**Work instructions**
Copy exactly, and copy only, the lines from the one bearing "This screenshot has height=952, width=1244." through the final line of the records.

**Source data**
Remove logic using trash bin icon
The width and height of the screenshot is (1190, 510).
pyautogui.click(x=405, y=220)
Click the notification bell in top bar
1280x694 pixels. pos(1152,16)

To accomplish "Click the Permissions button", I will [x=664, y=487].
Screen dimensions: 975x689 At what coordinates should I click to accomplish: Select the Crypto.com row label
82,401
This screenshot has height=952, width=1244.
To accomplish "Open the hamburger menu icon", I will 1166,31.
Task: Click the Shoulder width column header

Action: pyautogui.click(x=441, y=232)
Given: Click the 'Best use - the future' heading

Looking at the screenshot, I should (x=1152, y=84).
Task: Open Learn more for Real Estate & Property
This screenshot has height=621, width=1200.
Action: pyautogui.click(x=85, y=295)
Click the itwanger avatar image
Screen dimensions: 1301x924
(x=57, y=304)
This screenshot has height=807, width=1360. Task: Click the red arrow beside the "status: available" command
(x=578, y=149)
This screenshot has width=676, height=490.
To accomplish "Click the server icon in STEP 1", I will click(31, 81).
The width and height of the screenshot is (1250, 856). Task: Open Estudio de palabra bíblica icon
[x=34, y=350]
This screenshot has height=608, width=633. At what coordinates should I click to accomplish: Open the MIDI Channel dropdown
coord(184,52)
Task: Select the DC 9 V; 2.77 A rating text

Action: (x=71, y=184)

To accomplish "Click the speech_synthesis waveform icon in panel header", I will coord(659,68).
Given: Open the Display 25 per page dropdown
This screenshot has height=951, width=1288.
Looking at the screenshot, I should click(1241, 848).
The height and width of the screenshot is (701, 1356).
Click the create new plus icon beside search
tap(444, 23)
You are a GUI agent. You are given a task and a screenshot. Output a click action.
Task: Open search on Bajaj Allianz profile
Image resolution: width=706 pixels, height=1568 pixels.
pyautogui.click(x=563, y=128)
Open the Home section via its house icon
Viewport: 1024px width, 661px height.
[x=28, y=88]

**Exercise response**
This screenshot has height=952, width=1244.
To accomplish "Open the hamburger menu icon", I will 1166,31.
Task: Click the Shoulder width column header

Action: pyautogui.click(x=441, y=232)
Given: Click the 'Best use - the future' heading

Looking at the screenshot, I should (x=1152, y=84).
Task: Open Learn more for Real Estate & Property
This screenshot has height=621, width=1200.
Action: pyautogui.click(x=85, y=295)
Click the itwanger avatar image
Screen dimensions: 1301x924
(x=57, y=304)
This screenshot has height=807, width=1360. Task: Click the red arrow beside the "status: available" command
(x=578, y=149)
This screenshot has width=676, height=490.
To accomplish "Click the server icon in STEP 1", I will click(31, 81).
The width and height of the screenshot is (1250, 856). Task: Open Estudio de palabra bíblica icon
[x=34, y=350]
This screenshot has height=608, width=633. At what coordinates should I click to accomplish: Open the MIDI Channel dropdown
coord(184,52)
Task: Select the DC 9 V; 2.77 A rating text

Action: (x=71, y=184)

To accomplish "Click the speech_synthesis waveform icon in panel header", I will coord(659,68).
Given: Open the Display 25 per page dropdown
This screenshot has height=951, width=1288.
Looking at the screenshot, I should click(1241, 848).
The height and width of the screenshot is (701, 1356).
Click the create new plus icon beside search
tap(444, 23)
You are a GUI agent. You are given a task and a screenshot. Output a click action.
Task: Open search on Bajaj Allianz profile
Image resolution: width=706 pixels, height=1568 pixels.
pyautogui.click(x=563, y=128)
Open the Home section via its house icon
Viewport: 1024px width, 661px height.
[x=28, y=88]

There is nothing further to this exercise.